[Saved data entries]
================

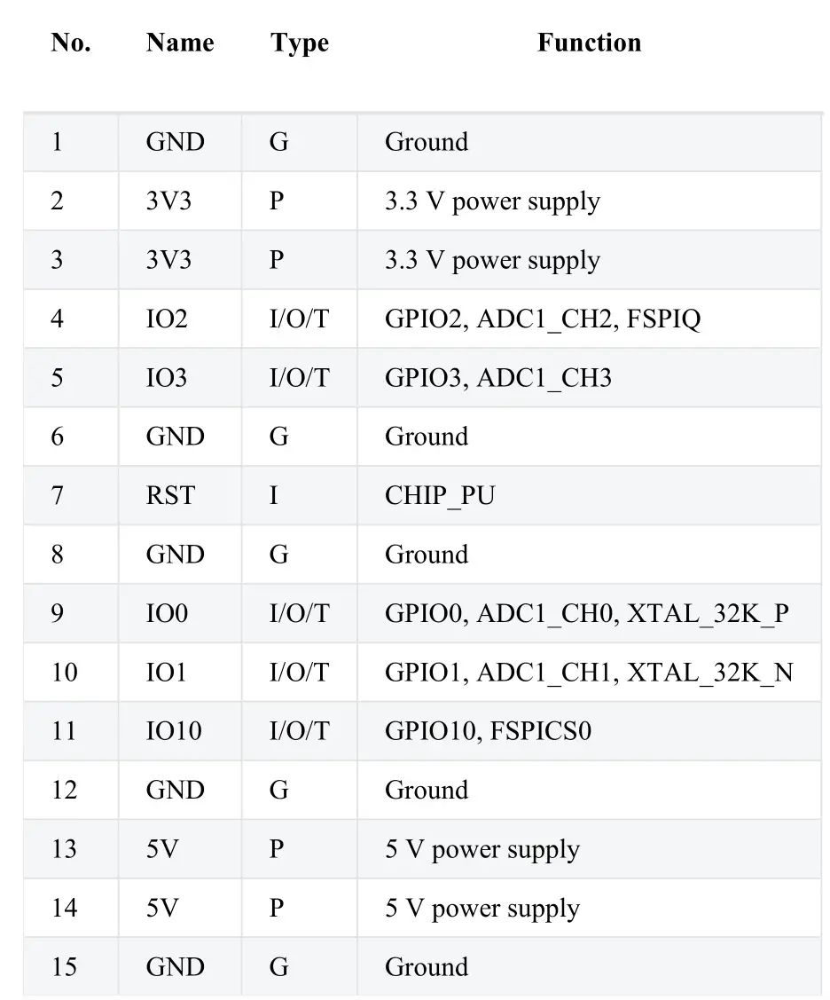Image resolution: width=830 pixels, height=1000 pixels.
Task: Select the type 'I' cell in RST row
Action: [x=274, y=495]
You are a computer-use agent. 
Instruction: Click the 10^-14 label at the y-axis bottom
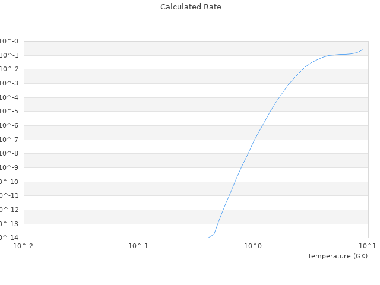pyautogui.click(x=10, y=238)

================

[BRIEF]: Leaving the pictures aside, transcribe exactly the lines from the one containing "You are a computer-use agent." to the final line of the entries above, both ends included.

[RESPONSE FOR THIS EXERCISE]:
You are a computer-use agent. 
Instruction: Click the 10^-14 label at the y-axis bottom
pyautogui.click(x=10, y=238)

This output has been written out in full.